Lodgepole Pine

(Pinus contorta)

Lodgepole pine occupies 2.3 million acres in Idaho and grows under a wide range of conditions. It can be found in all the provinces except the Intermountain and Great Plains. It occurs in pure or mixed species stands. The amount of lodgepole pine cover type in Idaho has decreased slightly during recent decades. Fire, mountain pine beetle, and dwarf mistletoe are three important disturbance agents which greatly affect growth and development of lodgepole pine forests. The age of these forests on the whole are greater now than typically in the past, which has provided abundant food for mountain pine beetles.

Fire is a principal factor in the establishment and structure of most lodgepole pine forests. Historically, the frequency of fires varied every 60 to 500 years and their severity resulted in a diverse mosaic of age classes and species mixtures in Idaho's lodgepole pine forest types.
In the Northern Rockies province, severe fires typically have created large expanses of even-aged, pure or mixed species stands of lodgepole pine. In the Southern Rockies Province, low-intensity surface fires often have maintained multi-aged stands in which climax species were unable to develop. The Middle Rockies have a good representation of both conditions. Fire suppression efforts, however, have reduced the diversity of age classes and forest structure.

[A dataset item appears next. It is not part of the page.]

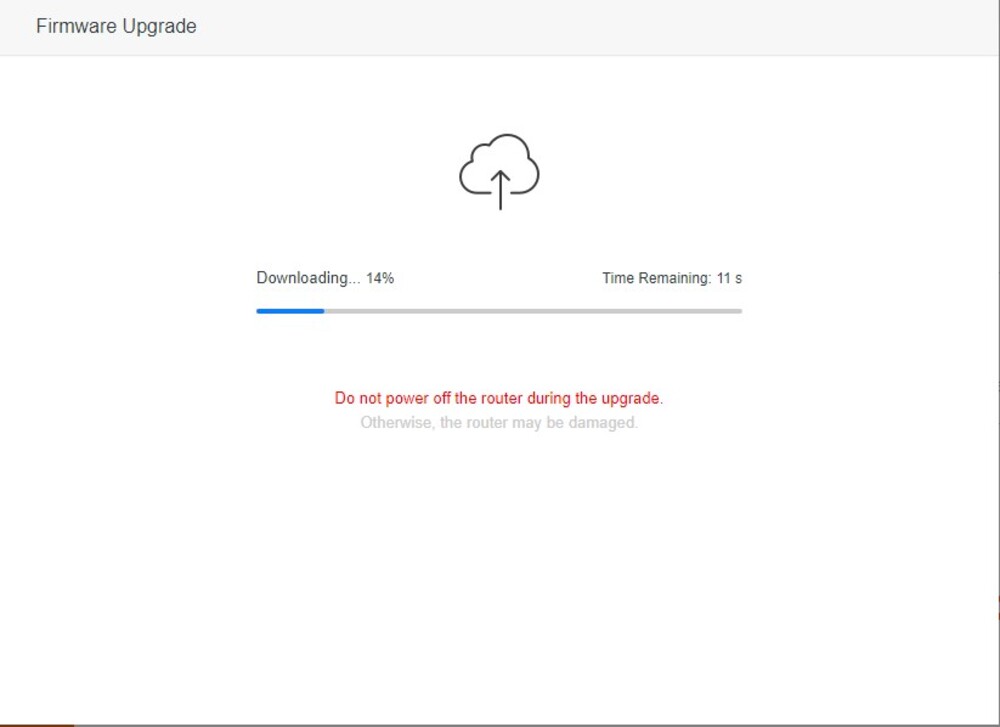1000x727 pixels.
Task: Click the upward arrow inside the cloud
Action: tap(500, 189)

Mountain pine beetle has played and continues to play an important role in the cycle of fire and reinvasion that has maintained lodgepole pine forests. By periodically killing trees and creating large amounts of fuel, the mountain pine beetle enhances the probability that a lodgepole pine stand will be destroyed by fire and will reoccupy the site before it is succeeded by other species. For example, between 1975 and 1981, millions of lodgepole pine were killed by mountain pine beetle in Idaho. After 20 years, most of those dead trees have fallen and created a "jackstraw" of woody material that represents a huge amount of fuel and a very high risk of fire.
There have been extensive logging activities in some parts of the state to salvage the dead trees and to harvest stands of lodgepole before they were attacked by the mountain pine beetle. This has created some areas of younger lodgepole forests, although the pattern of the forest patches is much different from what wildfires created in the past.
The occurrence and spread of dwarf mistletoe in lodgepole pine was limited in the past in some areas by large stand replacement fires. Fire suppression has allowed the amount of dwarf mistletoe in lodgepole pine to increase. In southern Idaho, an estimated 64 percent of all lodgepole pine stands contain some level of dwarf mistletoe infection.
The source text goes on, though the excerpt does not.